The central bank estimates the tax programme, which will start next month and run for a maximum of nine months, will help bring US$42.5 billion of funds back to the country. Almost 30 per cent would go to government coffers, Finance Minister Bambang Brodjonegoro said.

Meanwhile, foreign workers are leaving Indonesia at an increasing rate due falling commodity prices that have forced resource companies to axe jobs while Jakarta has also introduced stricter regulations on expats.

The number of temporary residential permits handed to foreigners, including renewals, has fallen to 171,944 last year from 194,162 in 2013. So far this year, there were 72,399 issued but service providers to expats say they anticipate a further fall this year as they are seeing few fresh arrivals.

Top-end rents in Jakarta have plummeted and enrolment at international schools has dropped.

“The expat drought has been really noticeable in 2016,” said Deborah Minicola of international relocation firm Allied Pickfords in Indonesia. “This time the expat community has been hit from so many angles.”

The outflow was set to reduce luxury consumption and increase unemployment, economists said, as wealthy expats often employ several people, including housemaids, drivers, gardeners and bodyguards.

Some workers who recently lost their jobs are finding it difficult to get new employment.

The Australian Independent School in Balikpapan in East Kalimantan said it was expecting a 36-per-cent reduction in pupil numbers this year.

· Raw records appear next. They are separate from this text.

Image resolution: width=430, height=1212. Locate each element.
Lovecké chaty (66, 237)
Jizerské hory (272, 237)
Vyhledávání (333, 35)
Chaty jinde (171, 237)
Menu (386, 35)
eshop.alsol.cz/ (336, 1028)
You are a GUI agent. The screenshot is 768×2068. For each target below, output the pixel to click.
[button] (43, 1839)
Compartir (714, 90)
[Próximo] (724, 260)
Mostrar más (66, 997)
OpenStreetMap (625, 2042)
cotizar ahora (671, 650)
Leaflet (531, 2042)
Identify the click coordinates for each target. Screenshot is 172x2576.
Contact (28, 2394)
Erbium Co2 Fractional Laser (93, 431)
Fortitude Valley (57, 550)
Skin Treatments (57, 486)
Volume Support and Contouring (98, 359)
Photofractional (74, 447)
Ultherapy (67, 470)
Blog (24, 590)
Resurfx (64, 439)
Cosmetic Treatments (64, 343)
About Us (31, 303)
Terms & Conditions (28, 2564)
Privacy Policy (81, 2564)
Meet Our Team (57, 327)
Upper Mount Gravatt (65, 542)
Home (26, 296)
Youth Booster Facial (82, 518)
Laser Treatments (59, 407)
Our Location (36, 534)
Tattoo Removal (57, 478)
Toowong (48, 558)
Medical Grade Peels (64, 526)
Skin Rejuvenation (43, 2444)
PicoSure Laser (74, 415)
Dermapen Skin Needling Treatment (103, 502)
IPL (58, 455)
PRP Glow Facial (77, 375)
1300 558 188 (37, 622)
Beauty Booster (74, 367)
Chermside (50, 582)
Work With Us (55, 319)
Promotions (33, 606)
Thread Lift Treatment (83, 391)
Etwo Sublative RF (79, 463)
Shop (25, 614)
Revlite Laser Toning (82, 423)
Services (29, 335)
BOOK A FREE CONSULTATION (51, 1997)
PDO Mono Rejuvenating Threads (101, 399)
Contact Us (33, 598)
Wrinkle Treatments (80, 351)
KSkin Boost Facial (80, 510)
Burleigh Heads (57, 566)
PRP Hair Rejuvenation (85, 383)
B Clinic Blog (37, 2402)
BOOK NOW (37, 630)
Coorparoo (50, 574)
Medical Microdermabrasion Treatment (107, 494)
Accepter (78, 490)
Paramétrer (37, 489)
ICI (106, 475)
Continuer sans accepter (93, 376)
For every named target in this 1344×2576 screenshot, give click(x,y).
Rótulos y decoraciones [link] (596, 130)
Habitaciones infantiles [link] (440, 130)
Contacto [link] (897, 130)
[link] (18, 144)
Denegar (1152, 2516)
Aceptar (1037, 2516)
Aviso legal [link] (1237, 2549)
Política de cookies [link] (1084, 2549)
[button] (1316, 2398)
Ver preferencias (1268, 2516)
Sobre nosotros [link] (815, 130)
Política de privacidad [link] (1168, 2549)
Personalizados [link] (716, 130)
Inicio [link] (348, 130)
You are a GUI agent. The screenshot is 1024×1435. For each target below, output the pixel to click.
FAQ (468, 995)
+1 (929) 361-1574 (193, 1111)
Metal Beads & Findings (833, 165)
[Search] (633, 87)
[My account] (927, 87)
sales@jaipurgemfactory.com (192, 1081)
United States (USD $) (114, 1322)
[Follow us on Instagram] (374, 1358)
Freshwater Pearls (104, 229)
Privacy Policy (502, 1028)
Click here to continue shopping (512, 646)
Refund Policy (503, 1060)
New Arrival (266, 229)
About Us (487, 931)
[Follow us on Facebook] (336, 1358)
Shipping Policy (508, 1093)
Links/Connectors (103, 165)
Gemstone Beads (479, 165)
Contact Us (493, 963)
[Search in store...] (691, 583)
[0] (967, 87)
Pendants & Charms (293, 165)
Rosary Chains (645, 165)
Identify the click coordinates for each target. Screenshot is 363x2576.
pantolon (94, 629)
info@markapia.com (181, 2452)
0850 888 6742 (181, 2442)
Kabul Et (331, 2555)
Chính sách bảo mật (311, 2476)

Three other international schools in the city have closed during the past few years after layoffs at mining contractors and significant cuts to expat allowances.

Analysts fear the expat exodus will also create a noticeable skills shortfall that could hold the country back when the commodity downturn is reversed.

Sliding resource prices and a slowdown in demand from China, a key export market, have reduced the incentive for exploration or production in the oil, gas and mining sectors, forcing firms to cut costs.

The mining, oil and gas and geothermal sectors account for 7.62 per cent of the archipelago’s GDP, down from 11.81 per cent in 2011. Drilling contractors and exploration site surveyors are among the heaviest hit, industry experts say.

Total’s Indonesia spokesman said the company had “manpower planning which is in line with our evolution of activities”.  Chevron, which is selling assets in Asia, and Exxon declined to comment.

Last month a PwC survey of 53 companies in the oil and gas sector estimated that there would be a smaller expat workforce in future, with tighter controls on hiring foreigners cited as another example.

Jakarta has recently opened numerous business sectors to foreign investors in what President Joko Widodo called a “big-bang” financial liberalisation.

But running parallel were protectionist measures like the manpower ministry was encouraging companies to hire more indigenous staff and tightening scrutiny of the work permit applications from foreigners, said Ratna Agustina of an expat services firm.

The government also limits applicants to a maximum age of 55 in the fuel sector which rather restricts access to talent.

“If they are above 55, the assumption is that many have ailments and are less productive,” said Taslim Yunus of Indonesia’s energy regulator.

In 2015 it was required that foreigners should to be proficient in Bahasa and for firms to hire 10 Indonesian for every expat, only to backtrack after business protests.

The manpower ministry was unavailable for comment.

In contrast in Singapore foreign professionals, managers and executives earning at least US$3,300 a month rose 5 per cent to 187,900 by December last year from a year earlier.